この映画中で、ジョーダン・ベルフォートという人物は2億ドルの詐欺で有罪となるが、詐欺仲間の情報を当局へ売り渡す「司法取引」によって減刑される。
映画では、最終的には刑務所も買収し、優雅にテニスを楽しむシーンで終わるので、「やっぱアメリカはトンでもねえな」「金さえ積めば何でもありかよォ」という感想が湧く。特に取引によって量刑の軽減を行う「司法取引制度」などは、ぱっと見、賄賂や謀略が渦巻くアメリカ社会の裏の側面のようにも感じる。

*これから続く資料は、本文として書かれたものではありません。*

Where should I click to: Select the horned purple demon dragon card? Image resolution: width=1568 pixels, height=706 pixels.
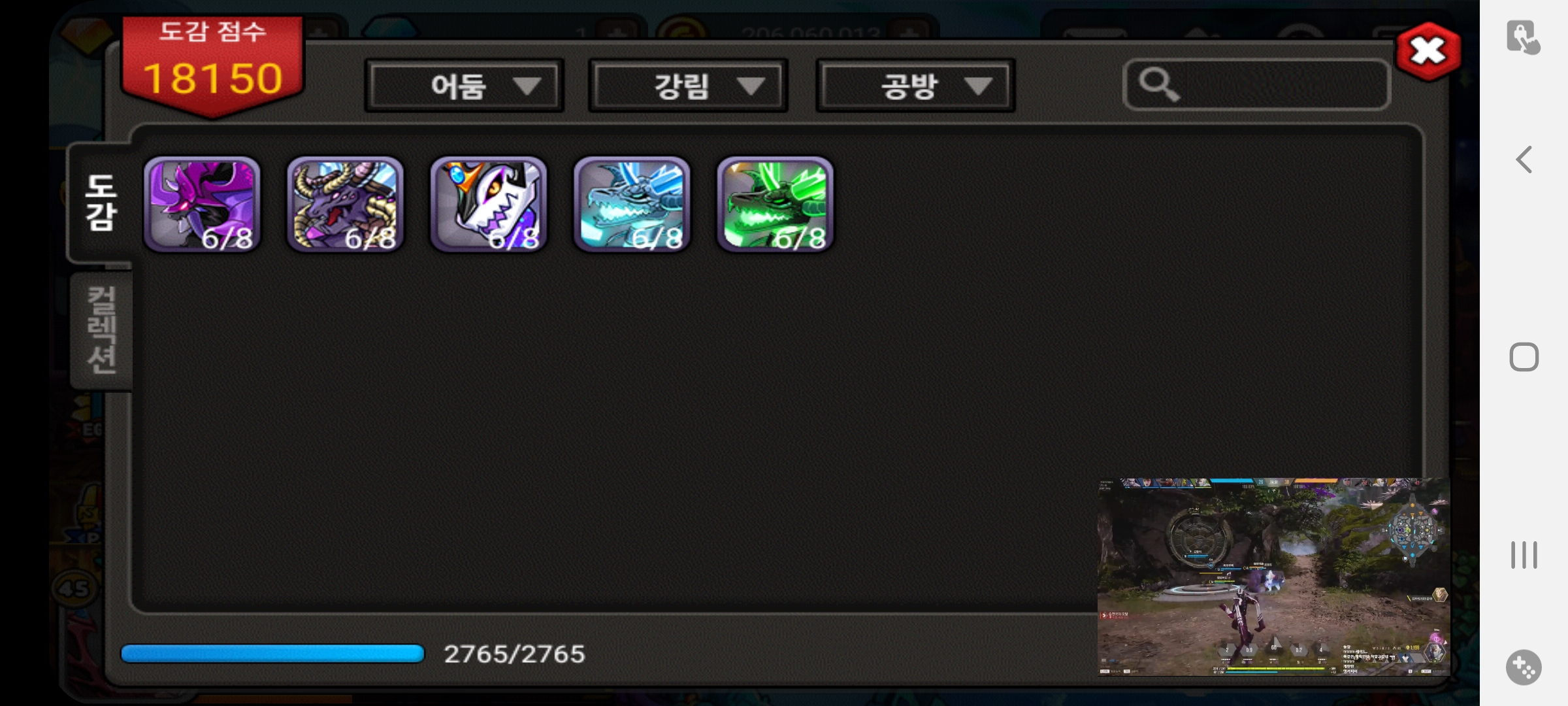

だが司法取引はハッキリと認められた制度だ。我々が司法取引にちょっとした違和感を感じるのは、日本とアメリカの「正義」の違いに由来している。
ちびっ子探偵の理不尽な「正義」
裁判について考えると、日本は客体的真実主義を採用している。これは「裁判では真実の究明を図るべき」という考えだ。つまり日本で言う正義とは、真実を明らかにして処罰するべきものを処罰することなのだ。
一方でアメリカでは、当事者主義を採用している。これは事件は当事者間での問題であり、「裁判では真実よりも事件当事者の勝ち負けをフェアプレイの精神に基づいて決定する」という精神である。
当事者間での問題だから、当事者双方が納得する結論なのであれば真実は二の次で構わない。事件に関する情報を提供する代わりに、刑期を短縮してもらう司法取引の概念は、まさにこの当事者主義という発想から生み出されている。
※
『ウルフ・オブ・ウォールストリート』の司法取引がアメリカの正義を象徴しているのとは逆に、日本の正義を象徴しているように見えるのが『名探偵コナン』だ。
事件の加害者からしたら、部外者の子供がノコノコしゃしゃり出てきて事件の真相を演説してきたら、まず「お前誰??」という感情が先に来るだろう。「警察も止めろよ」と。だが、コナン一味と警察は癒着しているので、哀れな犯人は、まったく見ず知らずの他人に理不尽に裁かれてしまう。
当事者から見れば迷惑極まりないコナン君だが違和感がないのは、日本の正義が「真実を究明すること」にあるからだろう。
『決闘裁判』
さてアメリカの当事者主義に注目すると、歴史的な背景は中世ヨーロッパにまで遡る。
もしあなたが中世ヨーロッパにタイムスリップして罪を犯した場合、その真偽は神様によって裁かれることになる。これを神判という。
と言っても神様は直接「お前有罪!」とか言ってくれないので、神判では何かしらの方法で神様の意志を読み取らなくてはいけない。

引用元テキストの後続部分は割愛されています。